Monday, January 26, 2009

Successful Palliative Medicine Practice Business Models -Are There Any?

I regret that my posts have been irregular of late. I don’t wish to be circumspect, so please know that my recent silence around health reform is not born of indifference, but a result of my participation in a group studying issues around health reform and whose participants have been asked not to reveal its deliberations until its work has been submitted. So while I haven’t been forthcoming about my thoughts around health reform and its impact on palliative medicine, I’m confident that what hypotheses I might offer hereon will be better informed. And while predicting the outcomes of highly charged and politicized issues such as those surrounding the nation’s health care system is surely not my intent, if I can help frame the key issues for those of us seeking to advance the profession and field of palliative medicine, then perhaps we can better prepare for the sweeping changes that will engulf us.

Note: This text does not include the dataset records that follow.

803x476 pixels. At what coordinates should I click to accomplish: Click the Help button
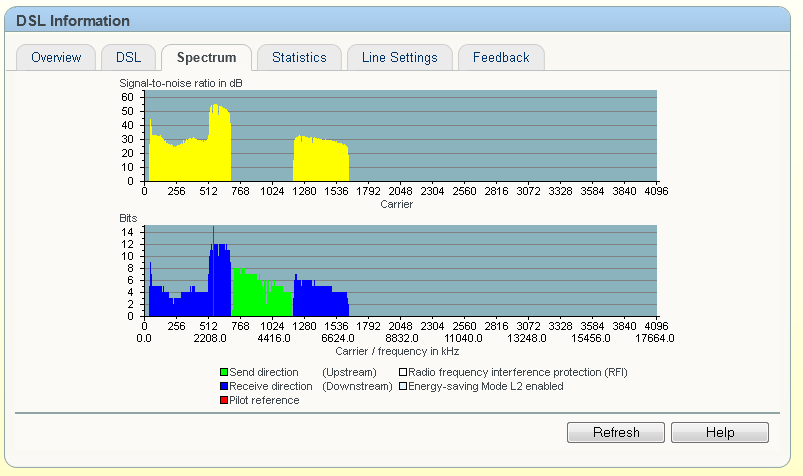[x=719, y=433]
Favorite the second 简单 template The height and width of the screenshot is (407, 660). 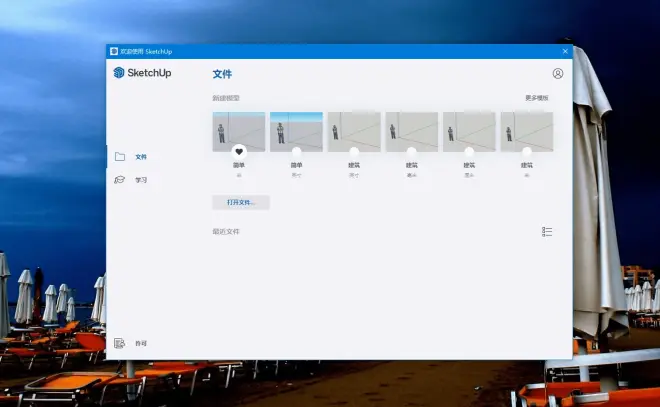[296, 152]
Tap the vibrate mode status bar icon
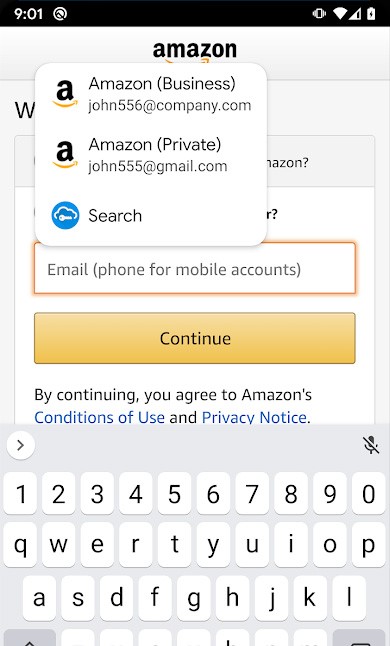 [x=319, y=14]
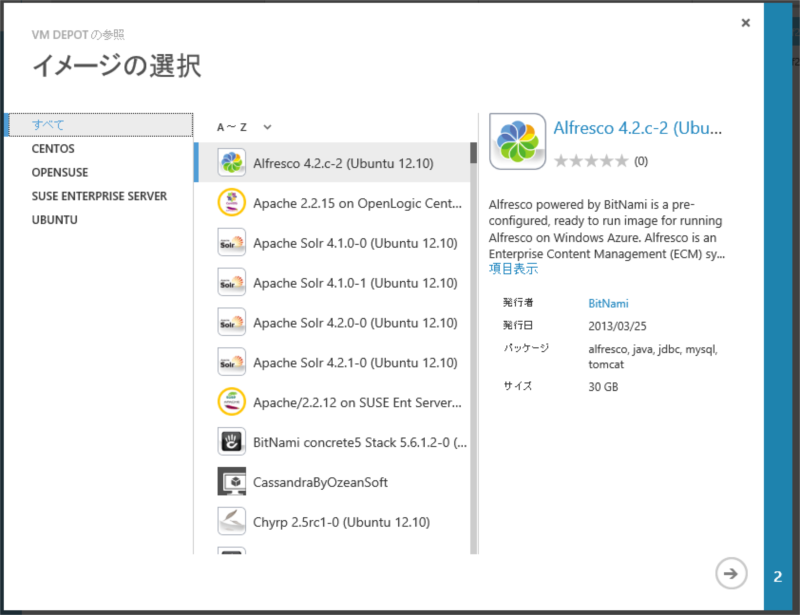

Back to the question I’ve contemplated a great deal over the past couple of months – will health reform accelerate or stall the progress of palliative medicine? It seems to me that the answer depends upon whether one believes that there exists today a business model that pretty much guarantees a livelihood to a physician practicing palliative medicine full-time. In other words, the practice can sustain itself through patient revenues without having to rely upon subsidies from a hospital or other sponsoring organization (if a hospital , for example, wishes to support a practice because it recognizes the value of a palliative medicine practitioner, by all means such support should be accepted). But there is a big difference between HAVING to GO back to a sponsor to request additional subsidies to relieve the growing pains of a palliative medicine practice, and operating a practice whose value (financially and clinically) is so widely acknowledged that the practice is actually “sought after” by other providers. And while palliative medicine physicians are surely in demand, just as surely palliative medicine practices are not. Therein lies the great disconnect.

As we have learned, it is very difficult to disengage the success (or lack of ) of a palliative medicine practice from its related program. More later on why practices are not in great demand. For now, just ask yourself, how many physicians have you recently heard mention that they planned to start an independent practice in palliative medicine?